19. Januar 2016

Über Demokratie und Absolutismus - Gastbeitrag von nachdenken_schmerzt_nicht

SPD wie auch Grüne hatten den SWR darauf hingewiesen, dass sie zu einer Fernsehdiskussion im Hinblick auf die bevorstehenden Landtagswahlen keine Teilnehmer entsenden würden, weder die amtierenden Ministerpräsidenten, noch einen Vertreter, wenn die AfD an einer solchen Diskussion teilnehmen würde. Wie man heute der Onlineausgabe der FAZ entnehmen kann, hat der SWR dem Druck der beiden Ministerpräsidenten Malu Dreyer (SPD, Rheinland-Pfalz) und Winfried Kretschmann (Grüne, Baden-Württemberg) nachgegeben und sich entschlossen, die AfD nicht einzuladen. 

Man kann diesen Sachverhalt nun unter den unterschiedlichsten Gesichtspunkten beleuchten: Wie ist die Entscheidung des SWR zu beurteilen? Wie verhält es sich faktisch mit der oft zitierten Staatsferne des öffentlich-rechtlichen Rundfunks? Ist es wahltaktisch klug, sich einer Debatte mit der AFD zu verweigern? 

Wie es im Artikel bereits anklingt werden das Fragen sein, welche die Kommentarspalten der Tageszeitungen in den nächsten Tagen beschäftigen könnten. Eine Frage klingt aber überhaupt nicht an, dabei scheint es mir doch die wesentliche zu sein: Welches Demokratieverständnis, welches Verständnis vom eigenen Volk spricht aus Parteien, aus Ministerpräsidenten, welche die öffentliche, politische Auseinandersetzung mit abweichenden Meinungen ablehnen? 

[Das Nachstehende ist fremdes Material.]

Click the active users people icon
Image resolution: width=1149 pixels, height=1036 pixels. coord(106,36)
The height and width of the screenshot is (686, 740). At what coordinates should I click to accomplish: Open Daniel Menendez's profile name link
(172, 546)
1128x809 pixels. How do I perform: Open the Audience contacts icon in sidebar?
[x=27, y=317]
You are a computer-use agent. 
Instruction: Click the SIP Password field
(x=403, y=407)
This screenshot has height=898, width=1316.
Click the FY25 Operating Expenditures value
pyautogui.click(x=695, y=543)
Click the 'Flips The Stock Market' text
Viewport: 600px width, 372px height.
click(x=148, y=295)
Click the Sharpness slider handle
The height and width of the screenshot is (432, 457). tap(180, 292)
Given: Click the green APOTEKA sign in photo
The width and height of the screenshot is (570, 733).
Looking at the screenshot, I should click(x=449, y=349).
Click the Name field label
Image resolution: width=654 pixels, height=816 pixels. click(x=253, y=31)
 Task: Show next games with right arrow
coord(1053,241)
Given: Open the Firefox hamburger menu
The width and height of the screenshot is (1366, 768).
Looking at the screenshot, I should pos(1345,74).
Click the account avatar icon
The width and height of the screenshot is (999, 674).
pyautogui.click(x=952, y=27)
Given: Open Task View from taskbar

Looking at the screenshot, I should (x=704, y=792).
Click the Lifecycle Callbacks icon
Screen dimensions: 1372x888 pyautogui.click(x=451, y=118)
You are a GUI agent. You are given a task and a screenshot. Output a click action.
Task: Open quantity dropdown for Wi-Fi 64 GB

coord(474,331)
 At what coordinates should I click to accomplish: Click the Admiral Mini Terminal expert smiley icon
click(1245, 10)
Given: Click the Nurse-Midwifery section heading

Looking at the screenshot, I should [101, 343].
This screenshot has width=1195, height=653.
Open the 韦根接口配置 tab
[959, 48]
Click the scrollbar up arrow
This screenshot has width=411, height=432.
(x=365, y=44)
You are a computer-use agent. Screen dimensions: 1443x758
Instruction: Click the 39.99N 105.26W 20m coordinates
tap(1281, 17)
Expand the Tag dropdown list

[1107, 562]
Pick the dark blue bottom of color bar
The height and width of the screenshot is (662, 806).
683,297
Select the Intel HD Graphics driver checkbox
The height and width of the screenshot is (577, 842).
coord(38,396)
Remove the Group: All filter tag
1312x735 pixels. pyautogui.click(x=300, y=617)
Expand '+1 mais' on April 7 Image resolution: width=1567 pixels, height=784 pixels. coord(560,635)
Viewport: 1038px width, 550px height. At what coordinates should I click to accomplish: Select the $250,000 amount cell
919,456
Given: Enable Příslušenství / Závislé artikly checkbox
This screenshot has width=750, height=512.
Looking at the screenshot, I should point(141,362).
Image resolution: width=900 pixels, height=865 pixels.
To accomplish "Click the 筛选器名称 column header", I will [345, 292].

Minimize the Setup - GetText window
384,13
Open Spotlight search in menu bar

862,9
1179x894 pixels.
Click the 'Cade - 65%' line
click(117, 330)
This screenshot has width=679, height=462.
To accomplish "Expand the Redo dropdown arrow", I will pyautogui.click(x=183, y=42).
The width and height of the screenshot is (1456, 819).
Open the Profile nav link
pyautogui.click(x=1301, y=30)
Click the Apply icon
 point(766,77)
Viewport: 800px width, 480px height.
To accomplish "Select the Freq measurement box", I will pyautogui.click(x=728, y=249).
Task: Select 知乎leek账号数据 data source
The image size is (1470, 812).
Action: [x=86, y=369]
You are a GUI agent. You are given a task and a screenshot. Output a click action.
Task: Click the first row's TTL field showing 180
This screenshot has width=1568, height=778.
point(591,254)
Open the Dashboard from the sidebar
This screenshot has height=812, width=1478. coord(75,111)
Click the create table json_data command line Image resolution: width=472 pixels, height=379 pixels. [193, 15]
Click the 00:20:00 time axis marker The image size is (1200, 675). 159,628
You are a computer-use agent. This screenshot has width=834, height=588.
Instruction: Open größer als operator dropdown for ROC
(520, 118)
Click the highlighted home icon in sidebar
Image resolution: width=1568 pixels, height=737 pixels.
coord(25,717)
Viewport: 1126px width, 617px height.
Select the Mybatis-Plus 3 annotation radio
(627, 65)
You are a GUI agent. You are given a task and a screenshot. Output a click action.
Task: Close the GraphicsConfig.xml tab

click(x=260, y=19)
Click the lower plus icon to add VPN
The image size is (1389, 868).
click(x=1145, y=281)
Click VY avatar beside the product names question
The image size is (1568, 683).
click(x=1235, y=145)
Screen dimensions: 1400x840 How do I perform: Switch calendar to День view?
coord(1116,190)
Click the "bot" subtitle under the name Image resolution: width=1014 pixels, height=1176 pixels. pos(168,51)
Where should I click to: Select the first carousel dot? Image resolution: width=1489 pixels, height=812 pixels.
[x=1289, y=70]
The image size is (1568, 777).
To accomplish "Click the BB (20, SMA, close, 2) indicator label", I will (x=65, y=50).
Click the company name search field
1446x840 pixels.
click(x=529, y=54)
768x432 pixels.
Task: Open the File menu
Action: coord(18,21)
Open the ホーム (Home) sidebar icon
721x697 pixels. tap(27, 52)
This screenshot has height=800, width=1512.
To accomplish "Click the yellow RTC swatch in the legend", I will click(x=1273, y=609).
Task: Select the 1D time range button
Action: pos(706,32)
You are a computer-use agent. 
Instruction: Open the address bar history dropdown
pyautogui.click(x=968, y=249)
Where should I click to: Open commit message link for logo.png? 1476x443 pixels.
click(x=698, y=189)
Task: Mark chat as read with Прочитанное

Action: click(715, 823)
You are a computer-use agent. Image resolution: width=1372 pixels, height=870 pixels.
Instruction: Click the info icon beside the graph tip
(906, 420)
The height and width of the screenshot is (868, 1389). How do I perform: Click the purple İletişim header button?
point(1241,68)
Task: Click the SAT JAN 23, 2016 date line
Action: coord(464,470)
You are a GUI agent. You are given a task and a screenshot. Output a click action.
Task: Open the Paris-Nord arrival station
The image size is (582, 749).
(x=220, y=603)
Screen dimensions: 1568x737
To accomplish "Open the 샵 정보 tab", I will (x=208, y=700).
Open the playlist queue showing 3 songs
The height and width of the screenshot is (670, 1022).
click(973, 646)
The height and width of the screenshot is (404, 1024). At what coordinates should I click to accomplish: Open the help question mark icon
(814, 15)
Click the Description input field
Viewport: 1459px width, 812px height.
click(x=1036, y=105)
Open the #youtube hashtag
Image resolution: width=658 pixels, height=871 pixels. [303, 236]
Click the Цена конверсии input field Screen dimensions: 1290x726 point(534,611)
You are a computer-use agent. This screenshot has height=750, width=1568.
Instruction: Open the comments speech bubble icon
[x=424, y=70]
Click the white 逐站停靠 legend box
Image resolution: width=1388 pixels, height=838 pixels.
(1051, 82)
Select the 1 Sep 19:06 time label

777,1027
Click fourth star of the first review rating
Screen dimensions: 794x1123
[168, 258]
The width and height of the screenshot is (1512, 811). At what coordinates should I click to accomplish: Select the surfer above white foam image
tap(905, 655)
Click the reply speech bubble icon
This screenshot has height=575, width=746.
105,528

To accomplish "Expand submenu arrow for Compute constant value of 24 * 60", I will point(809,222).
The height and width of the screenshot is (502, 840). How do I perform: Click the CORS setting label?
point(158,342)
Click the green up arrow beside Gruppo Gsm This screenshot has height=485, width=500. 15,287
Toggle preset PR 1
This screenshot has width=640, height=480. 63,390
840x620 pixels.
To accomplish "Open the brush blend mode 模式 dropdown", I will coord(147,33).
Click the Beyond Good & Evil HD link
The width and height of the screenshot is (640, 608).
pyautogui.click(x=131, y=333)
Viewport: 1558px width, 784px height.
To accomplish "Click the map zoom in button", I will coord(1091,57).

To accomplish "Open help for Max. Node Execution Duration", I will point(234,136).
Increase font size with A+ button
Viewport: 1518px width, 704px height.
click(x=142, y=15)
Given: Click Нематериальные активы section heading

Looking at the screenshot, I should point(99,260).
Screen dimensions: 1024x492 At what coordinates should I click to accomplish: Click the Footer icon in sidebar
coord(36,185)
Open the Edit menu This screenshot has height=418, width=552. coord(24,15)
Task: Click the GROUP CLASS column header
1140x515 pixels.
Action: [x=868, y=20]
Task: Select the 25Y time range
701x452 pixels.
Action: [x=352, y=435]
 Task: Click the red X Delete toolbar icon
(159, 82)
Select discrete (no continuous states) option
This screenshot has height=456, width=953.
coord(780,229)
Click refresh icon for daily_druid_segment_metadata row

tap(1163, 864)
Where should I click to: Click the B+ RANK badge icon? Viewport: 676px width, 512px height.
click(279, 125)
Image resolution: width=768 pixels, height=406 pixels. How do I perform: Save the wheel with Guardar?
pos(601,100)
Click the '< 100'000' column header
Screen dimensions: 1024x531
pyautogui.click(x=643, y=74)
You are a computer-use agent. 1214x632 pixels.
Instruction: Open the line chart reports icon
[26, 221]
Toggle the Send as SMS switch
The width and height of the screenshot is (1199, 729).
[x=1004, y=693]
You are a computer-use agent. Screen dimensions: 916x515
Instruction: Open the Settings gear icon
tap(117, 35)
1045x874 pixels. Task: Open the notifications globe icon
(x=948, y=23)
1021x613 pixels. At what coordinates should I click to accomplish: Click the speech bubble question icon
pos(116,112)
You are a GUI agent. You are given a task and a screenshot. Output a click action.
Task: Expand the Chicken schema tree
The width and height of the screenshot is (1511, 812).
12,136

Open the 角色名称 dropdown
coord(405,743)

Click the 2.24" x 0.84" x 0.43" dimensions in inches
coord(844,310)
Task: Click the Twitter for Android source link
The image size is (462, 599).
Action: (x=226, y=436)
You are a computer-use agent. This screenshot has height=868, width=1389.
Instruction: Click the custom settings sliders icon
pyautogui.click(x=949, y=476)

Die AfD ist eine in Deutschland zum demokratischen Wettbewerb zugelassene Partei, die berechtigt ist an, Wahlen teilzunehmen und, wenn man den aktuellen Umfragen glaubt, über 10% der Wählerstimmen auf sich vereinigt. Wenn nun die Positionen der AfD zu politischen Fragestellungen inhaltlich nicht tragfähig sind, wenn sie rechtlich möglicherweise bedenklich sind, sollte dann der politische Gegner nicht geradezu darauf brennen, die AfD öffentlich vorzuführen? 

Aus dieser Sicht läßt die Entscheidung von SPD und Grünen, sich nicht in Diskussion mit der AFD zu begeben, nur zwei logische Schlüsse zu: 


  1. Man hat Angst davor mit Fehlern in der eigenen Politik konfrontiert zu werden, die man nicht einfach wegdiskutieren kann.
     
  2. Man traut dem Wahlvolk nicht zu, dem inhaltlichen Argument zu folgen, sondern hält es für leicht verführbar, um nicht zu sagen: dumm. 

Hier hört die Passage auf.